Esta amistad duró casi toda la primaria, pero en los últimos años mi papá y mi mamá decidieron cambiarme de escuela porque querían que vaya a la misma a la que había estudiado mi papá. Así tuve que forzosamente separarme de aquella niña que había sido mi mejor amiga. Así conocí por primera vez la tristeza que implica tener que olvidar a alguien. El primer día de clase regresé llorando en el transporte escolar porque tuve una pequeña esperanza de que ella esté en un paralelo distinto al mío, pero no fue así. Pasaron casi dos meses para que me olvide de ella y le dejé de preguntar a mi mamá si sabía algo o si la iba a volver a ver. De esta manera entendí, que al haber seguido los pasos de mi padre como obligación moral y social, implicaba desprenderme de afectos y formas de vida que eran estables; este deber ser absurdo implicaba una forma de ser hombre que no elegí y nunca seré. Me dijeron que seguir los pasos de mi padre era importante porque así yo sería un hombre de bien. Pero en aquella nueva escuela encontré solo un espacio hostil y solitario. Me costó alrededor de 1 año entero construir nuevas amistades y acá los espacios de hombres y mujeres eran mucho mas segmentados. Antes no conocía esta competencia absurda y constante que existe entre los hombres en la que quien insulta más es el que gana, yo siempre estuve en un espacio de cuidado con mis amigas.

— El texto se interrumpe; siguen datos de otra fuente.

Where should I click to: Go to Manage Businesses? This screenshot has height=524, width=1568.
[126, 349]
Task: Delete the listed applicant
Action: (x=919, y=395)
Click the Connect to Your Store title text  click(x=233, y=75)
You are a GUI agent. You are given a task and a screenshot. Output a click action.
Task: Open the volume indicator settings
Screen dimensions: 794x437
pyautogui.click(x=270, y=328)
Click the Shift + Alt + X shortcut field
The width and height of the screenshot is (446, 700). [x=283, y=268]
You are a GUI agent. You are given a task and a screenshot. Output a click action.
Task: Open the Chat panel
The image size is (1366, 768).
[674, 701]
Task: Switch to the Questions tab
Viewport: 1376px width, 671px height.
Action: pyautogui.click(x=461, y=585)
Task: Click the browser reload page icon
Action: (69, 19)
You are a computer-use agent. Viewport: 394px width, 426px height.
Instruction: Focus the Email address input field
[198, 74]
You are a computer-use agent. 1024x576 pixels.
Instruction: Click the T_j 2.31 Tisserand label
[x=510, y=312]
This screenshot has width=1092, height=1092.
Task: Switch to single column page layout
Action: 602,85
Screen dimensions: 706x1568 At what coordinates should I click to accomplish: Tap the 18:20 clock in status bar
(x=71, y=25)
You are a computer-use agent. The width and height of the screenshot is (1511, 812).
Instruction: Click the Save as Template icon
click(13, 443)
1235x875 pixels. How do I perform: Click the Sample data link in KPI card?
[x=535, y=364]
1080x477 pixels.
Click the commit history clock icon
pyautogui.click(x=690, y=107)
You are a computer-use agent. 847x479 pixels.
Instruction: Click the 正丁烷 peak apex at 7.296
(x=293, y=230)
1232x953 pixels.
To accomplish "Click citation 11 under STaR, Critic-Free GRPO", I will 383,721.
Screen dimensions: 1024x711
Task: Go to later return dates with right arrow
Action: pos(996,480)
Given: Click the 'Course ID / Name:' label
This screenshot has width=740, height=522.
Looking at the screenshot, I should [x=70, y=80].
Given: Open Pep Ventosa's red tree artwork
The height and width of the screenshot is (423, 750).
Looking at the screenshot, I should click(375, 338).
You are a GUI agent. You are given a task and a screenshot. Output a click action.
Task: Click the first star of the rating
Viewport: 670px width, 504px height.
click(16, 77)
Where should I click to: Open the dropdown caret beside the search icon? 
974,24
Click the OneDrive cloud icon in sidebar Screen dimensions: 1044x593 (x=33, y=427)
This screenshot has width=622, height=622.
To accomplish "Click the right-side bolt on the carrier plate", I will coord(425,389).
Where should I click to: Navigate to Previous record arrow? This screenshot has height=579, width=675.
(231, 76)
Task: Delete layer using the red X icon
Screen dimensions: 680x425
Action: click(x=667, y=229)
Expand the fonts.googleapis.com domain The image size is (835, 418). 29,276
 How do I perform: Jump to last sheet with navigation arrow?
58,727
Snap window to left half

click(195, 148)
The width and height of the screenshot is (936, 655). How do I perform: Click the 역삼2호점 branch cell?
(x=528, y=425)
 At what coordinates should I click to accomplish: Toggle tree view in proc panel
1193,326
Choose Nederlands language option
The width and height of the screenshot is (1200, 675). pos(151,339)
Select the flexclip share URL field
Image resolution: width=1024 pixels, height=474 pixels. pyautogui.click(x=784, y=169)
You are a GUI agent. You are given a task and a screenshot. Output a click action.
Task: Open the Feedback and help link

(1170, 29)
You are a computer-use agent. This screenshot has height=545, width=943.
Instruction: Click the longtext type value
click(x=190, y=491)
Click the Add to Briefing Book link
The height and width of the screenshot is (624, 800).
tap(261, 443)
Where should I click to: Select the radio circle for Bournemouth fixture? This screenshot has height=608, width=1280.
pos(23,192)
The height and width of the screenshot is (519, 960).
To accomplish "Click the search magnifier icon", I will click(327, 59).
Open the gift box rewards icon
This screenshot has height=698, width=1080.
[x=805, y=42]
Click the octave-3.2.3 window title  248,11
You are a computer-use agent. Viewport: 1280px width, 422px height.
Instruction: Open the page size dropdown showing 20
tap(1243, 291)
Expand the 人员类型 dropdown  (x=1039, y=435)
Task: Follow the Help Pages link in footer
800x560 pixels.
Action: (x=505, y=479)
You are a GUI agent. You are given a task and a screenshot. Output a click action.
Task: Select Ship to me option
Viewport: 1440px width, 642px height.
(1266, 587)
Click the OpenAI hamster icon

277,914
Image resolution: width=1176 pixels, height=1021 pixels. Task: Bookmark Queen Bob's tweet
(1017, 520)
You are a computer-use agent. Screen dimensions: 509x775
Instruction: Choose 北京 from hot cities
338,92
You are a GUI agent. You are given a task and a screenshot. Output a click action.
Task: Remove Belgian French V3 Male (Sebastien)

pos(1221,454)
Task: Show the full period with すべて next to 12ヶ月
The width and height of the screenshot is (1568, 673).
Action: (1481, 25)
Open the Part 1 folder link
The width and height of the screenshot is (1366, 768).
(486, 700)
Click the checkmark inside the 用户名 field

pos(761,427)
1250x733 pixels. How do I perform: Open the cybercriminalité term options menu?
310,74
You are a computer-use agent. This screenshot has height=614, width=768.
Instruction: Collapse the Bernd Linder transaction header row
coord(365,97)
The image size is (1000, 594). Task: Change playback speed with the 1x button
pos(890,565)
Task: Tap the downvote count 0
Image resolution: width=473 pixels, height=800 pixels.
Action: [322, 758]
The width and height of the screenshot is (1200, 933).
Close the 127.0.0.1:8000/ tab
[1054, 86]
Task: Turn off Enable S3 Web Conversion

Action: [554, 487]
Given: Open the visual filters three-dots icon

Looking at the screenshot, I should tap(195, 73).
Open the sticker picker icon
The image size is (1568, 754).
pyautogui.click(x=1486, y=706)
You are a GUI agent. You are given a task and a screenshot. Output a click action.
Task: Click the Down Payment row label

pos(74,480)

Cada vez que pienso en qué implica esto de ser hombre, reflexiono que la revolución debe ser también descubrir y redescubrir la construcción de género que atraviesa a las lógicas de producción y ver cómo hay diversos tipos de afectos que estan estructurados por las contradicciones del mundo capitalista patriarcal; y que esto claramente marca nuestras vidas. También hay afectos que nos generan y generamos dependencia, ante lo cual es casi un aspecto militante el poder reconocer esta situación para poder solucionarla. Por eso desde hace algún tiempo atrás decidí recordar y aferrarme a los momentos en los que la dulzura y el cariño me enseñaron a querer y cuidar como postura subversiva frente a un mundo individualista, competitivo y agreste. Se que no lo logro todos los días, porque el deber ser de un hombre en el capitalismo es el del depredador y ese es el verdadero pecado original; nacemos con la culpa histórica de haber maltratado por eones a nuestras compañeras, hijas, madres y otros hombres. Por lo tanto, desde hoy y para siempre seré el Tartuelas que tuvo al abuelo más lindo del universo y, también, aquel niño al que sus amigas le confiaban sus secretos y su mundo. El capitalismo debe ser combatido con la conciencia de clase y esta, no puede estar desligada de los temas de género, ecológicos, culturales, entre tantos otros más elementos que configuran estas perniciosas lógicas de acumulación. El hombre nuevo tiene que construirse ahora.